José Roberto Arruda: sob polêmica (foto: Reprodução)
Uma investigação da Polícia Federal (PF), batizada de Operação Caixa de Pandora, flagrou no governo José Roberto Arruda (DEM), do Distrito Federal, um esquema de cobrança de propinas e distribuição do dinheiro pela base aliada, numa espécie de mensalão local que envolve pelo menos quatro secretários e quatro deputados distritais.
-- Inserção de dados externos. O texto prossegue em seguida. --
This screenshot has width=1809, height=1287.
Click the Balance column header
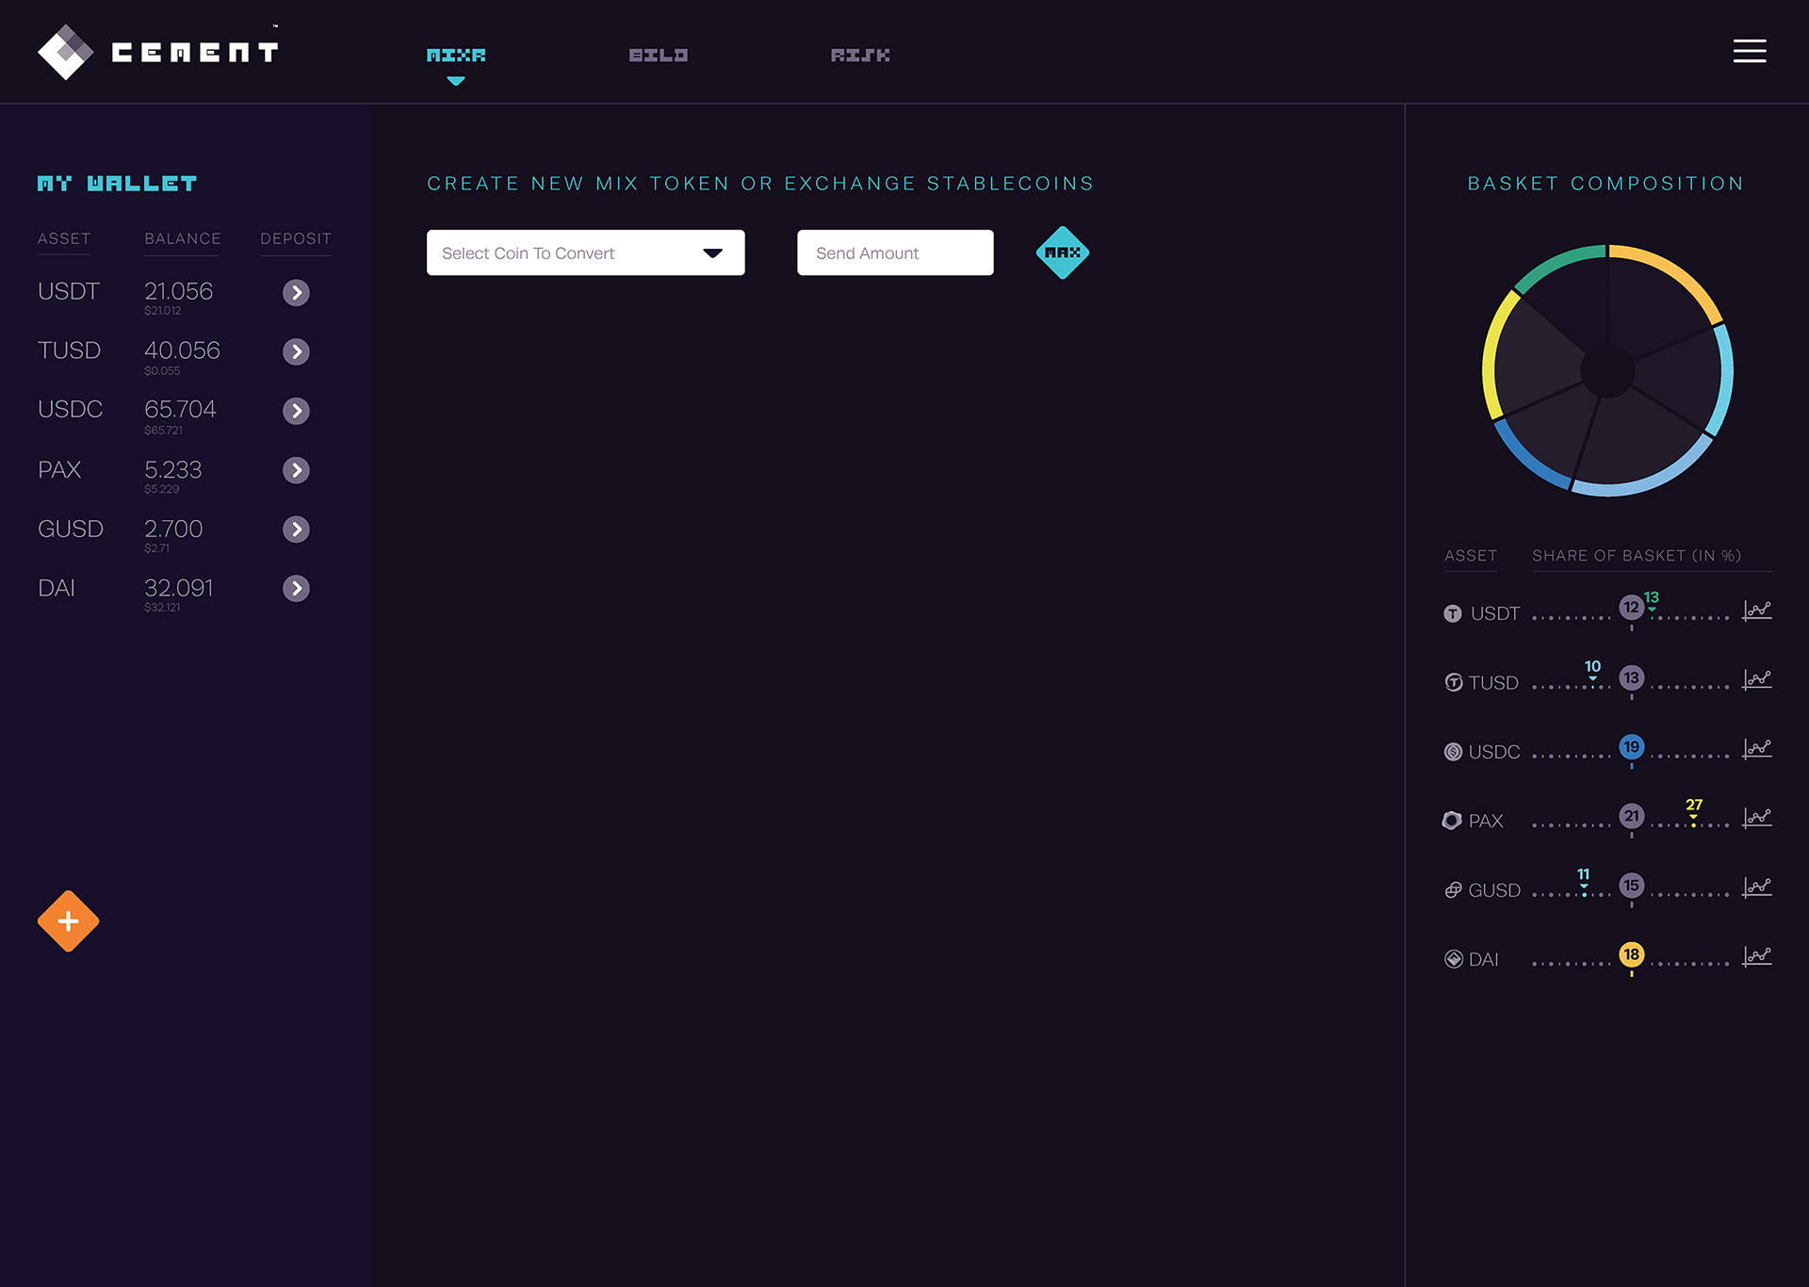182,239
O próprio governador Arruda aparece nos documentos da PF e no despacho do ministro-relator do caso, Fernando Gonçalves, do Superior Tribunal de Justiça (STJ), orientando o secretário Durval Barbosa (Relações Institucionais) a "entregar R$ 400 mil a Maciel, para pagamento da base aliada". José Geraldo Maciel é o chefe da Casa Civil de Arruda.
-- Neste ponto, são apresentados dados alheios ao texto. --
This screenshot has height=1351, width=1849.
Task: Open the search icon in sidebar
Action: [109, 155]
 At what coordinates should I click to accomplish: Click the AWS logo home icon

Boa parte do sucesso da Operação Caixa de Pandora deveu-se à colaboração do secretário Durval com as investigações da PF. O despacho do ministro Fernando Gonçalves (STJ), autorizando as buscas e apreensões de ontem, revela que Durval aceitou espionar o governo Arruda, trabalhando com aparelhos de escuta e filmagem presos "às vestimentas", chegando a gravar um encontro com o governador no dia 21 de outubro de 2009. Por ordem de Arruda, "outros R$ 200 mil terão o mesmo destino", isto é, também seriam distribuídos pela "base aliada".
Antes de colaborar com a PF, Durval fez um acordo de delação premiada com o Ministério PF e o Judiciário, livrando-se de inquéritos e tendo penas reduzidas em processos também por corrupção no tempo em que servia ao governo de Joaquim Roriz (2003-2006), antecessor de Arruda no comando do DF. Durval, policial civil aposentado, funcionou para Roriz e para Arruda (2006-2010) como caixa de campanha, cobrador, arrecadador e distribuidor de propinas nos dois governos. Não houve mandados de prisão.
Pedágio 10% - Hoje, ao longo do dia, foram cumpridos 29 mandados de busca e apreensão em 24 endereços de 16 alvos (pessoas físicas e jurídicas), sendo 21 no DF, um em Goiânia e dois em Belo Horizonte. A Polícia mobilizou 150 policiais e recolheu R$ 700 mil, US$ 30 mil e 5 mil euros. Documentos, dezenas de computadores, pen drives e outras mídias eletrônicas com gravação de dados foram apreendidos.
A operação Caixa de Pandora levantou ainda informações envolvendo o secretário de Educação, José Valente. Com ajuda do ex-secretário infiltrado foi apurado que Valente teria recebido R$ 60 mil da empresa Infoeducacional e repassado o dinheiro para o esquema que movimentou, em alguns dias, R$ 600 mil em propinas Também fazem parte do esquema, segundo a PF, Domingos Lamoglia, membro do Tribunal de Contas do Distrito Federal, e o empresário Gilberto Lucena, dono da empresa Linknet Tecnologia e Comunicações Ltda - este, citado diversas vezes.
Uma dessas citações indica que Lucena encaminhara R$ 34 mil a Durval, após ter seu crédito de R$ 34 milhões reconhecido pelo Governo do Distrito Federal. Ou seja, para liberar seu crédito junto ao governo do DF, o empresário pagou 10% a Durval Barbosa. Outro alvo da polícia foi o chefe de gabinete da Governadoria, Fábio Simão, que teve devassados seu gabinete de trabalho no Buriti e a sala despachos que mantinha na residência oficial de Arruda em Águas Claras. O jornalista Omézio Ribeiro pontes, assessor de imprensa de Arruda, também sofreu busca e apreensão na residência no trabalho.
Entre os deputados distritais investigados estão o presidente da Câmara Legislativa, Leonardo Prudente (DEM), Eurides Britto da Silva (PMDB), Rogério Ulisses Telles de Mello (PSB), Marcos Dias, conhecido como Pedro do Ovo (PRP).
O esquema, conforme as investigações, envolve uma gigantesca rede de corrupção que pratica lavagem de dinheiro, formação de quadrilha, enriquecimento ilícito e improbidade administrativa que vinha desde o governo Roriz, que tentará novo mandato em 2010 pelo PSC. As denúncias haviam sido apuradas em outro inquérito, da Operação Megabyte, reveladas pelo Estado em junho de 2008. Os dois já perderam seus mandatos de senador do DF por denúncias de envolvimento em irregularidades - Arruda por envolvimento na violação do painel do Senado (2001) e Roriz (2008), pela partilha de um cheque de R$ 2 milhões, do empresário Nenê Constantino, dono da Gol.